Huntsman Outlines Strategy as Feud Simmers
Posted in Main Blog (All Posts) on August 4th, 2011 4:39 am by HL
Huntsman Outlines Strategy as Feud Simmers
In a confidential memo circulated to donors this week, Jon Huntsman’s campaign manager “mapped out a nomination strategy that relies heavily on raising the former Utah governor’s profile among primary voters and drawing contrasts with his “very weak” field of Republican opponents,” CNN reports.
A separate polling memo dismissed early national polls as “utterly useless” tools for predicting the Republican nominee.
Meanwhile, a “blistering internal feud” in the Huntsman campaign “is erupting into public view, with dueling camps trading charges and an exodus of campaign officials,” Politico reports.
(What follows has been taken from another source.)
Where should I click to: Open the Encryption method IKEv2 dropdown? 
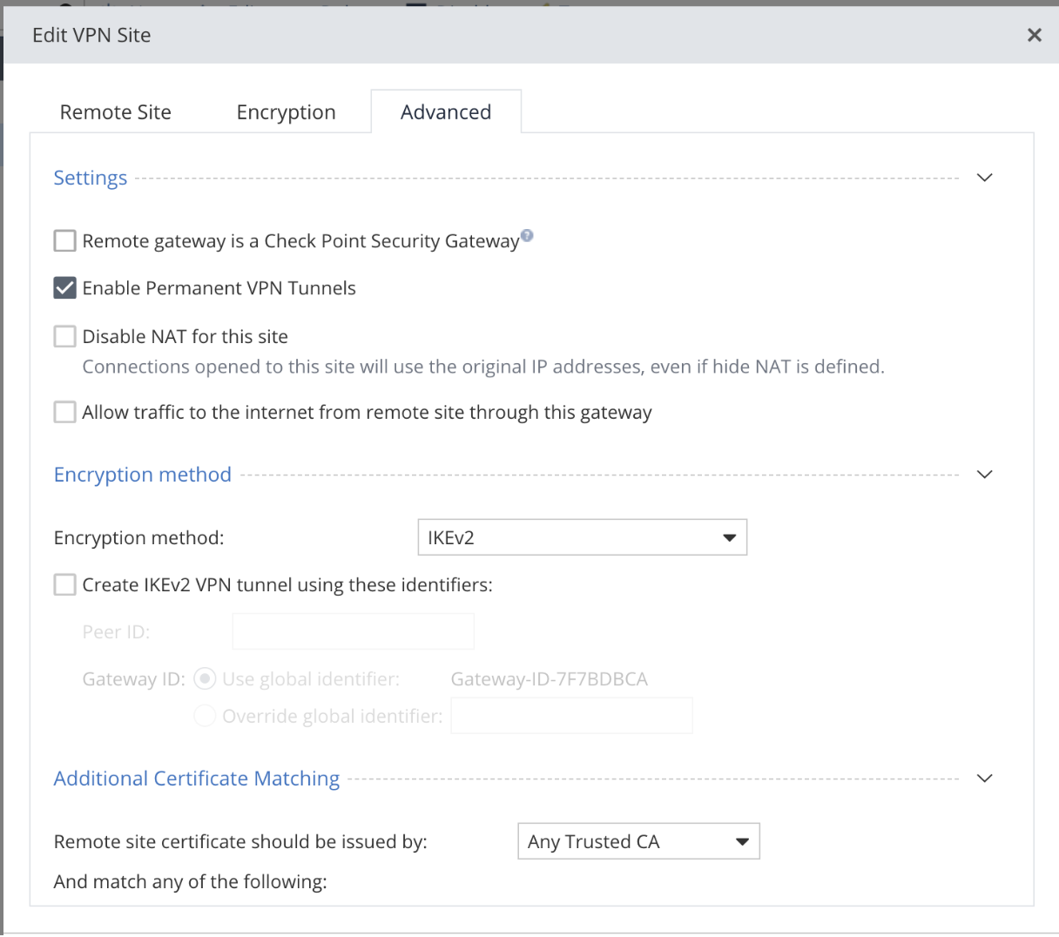click(x=582, y=537)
A longtime family friend says that Huntsman’s wife and father “fret that his presidential prospects have been threatened by the turmoil — and he places the blame on John Weaver, Huntsman’s controversial chief strategist.”
Obama Crashes in Florida
A new Quinnipiac poll in Florida finds President Obama’s job approval rating is a negative 44% to 51%. Florida voters also say by a 50% to 42% margin that the president does not deserve to be reelected.
Said pollster Peter Brown: “President Obama’s numbers in the key swing state of Florida have gone south in the last two months. The debt ceiling deal is not making any difference in that decline and any bounce he got from the bin Laden operation is long since gone. The president’s drop off is huge among independent voters who now disapprove almost 2-1.”
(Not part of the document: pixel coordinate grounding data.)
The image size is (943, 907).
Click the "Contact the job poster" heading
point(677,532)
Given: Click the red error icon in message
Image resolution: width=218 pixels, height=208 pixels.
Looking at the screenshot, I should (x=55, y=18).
In the 2012 presidential race, Mitt Romney ties Obama 44% to 44%, though the president has double-digit leads over other top Republicans, except for Texas Gov. Rick Perry who trails Obama 44% to 39%.
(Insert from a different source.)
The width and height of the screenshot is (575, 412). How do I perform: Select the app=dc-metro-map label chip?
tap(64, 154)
Opposition Research Moves Out of the Shadows
Politico: “Opposition research, long vilified and romanticized as a kind of political dark art, has stepped out of the closet for the 2012 presidential campaign, in which current and former opposition researchers are taking prominent roles, the self-described ‘high road’ candidate has an extensive research operation and the climate couldn’t be better for dropping negative stories small and large.”
Geithner Pressured to Stay
Treasury Secretary Timothy Geithner “is expected to stay through the president’s term after intense White House pressure,” the New York Times reports.
President Obama and White House chief of staff William M. Daley have been urging Geithner to stay, “not only for continuity when the economy has weakened and to avoid an all-but-certain confirmation fight in the Senate over a successor, but also because Mr. Obama has developed a close rapport with Mr. Geithner. Whether the president persuades Mr. Geithner to stay will be a central development for the White House as it girds for a re-election race expected to turn on the economy and the continuing battle of the budget with Republicans.”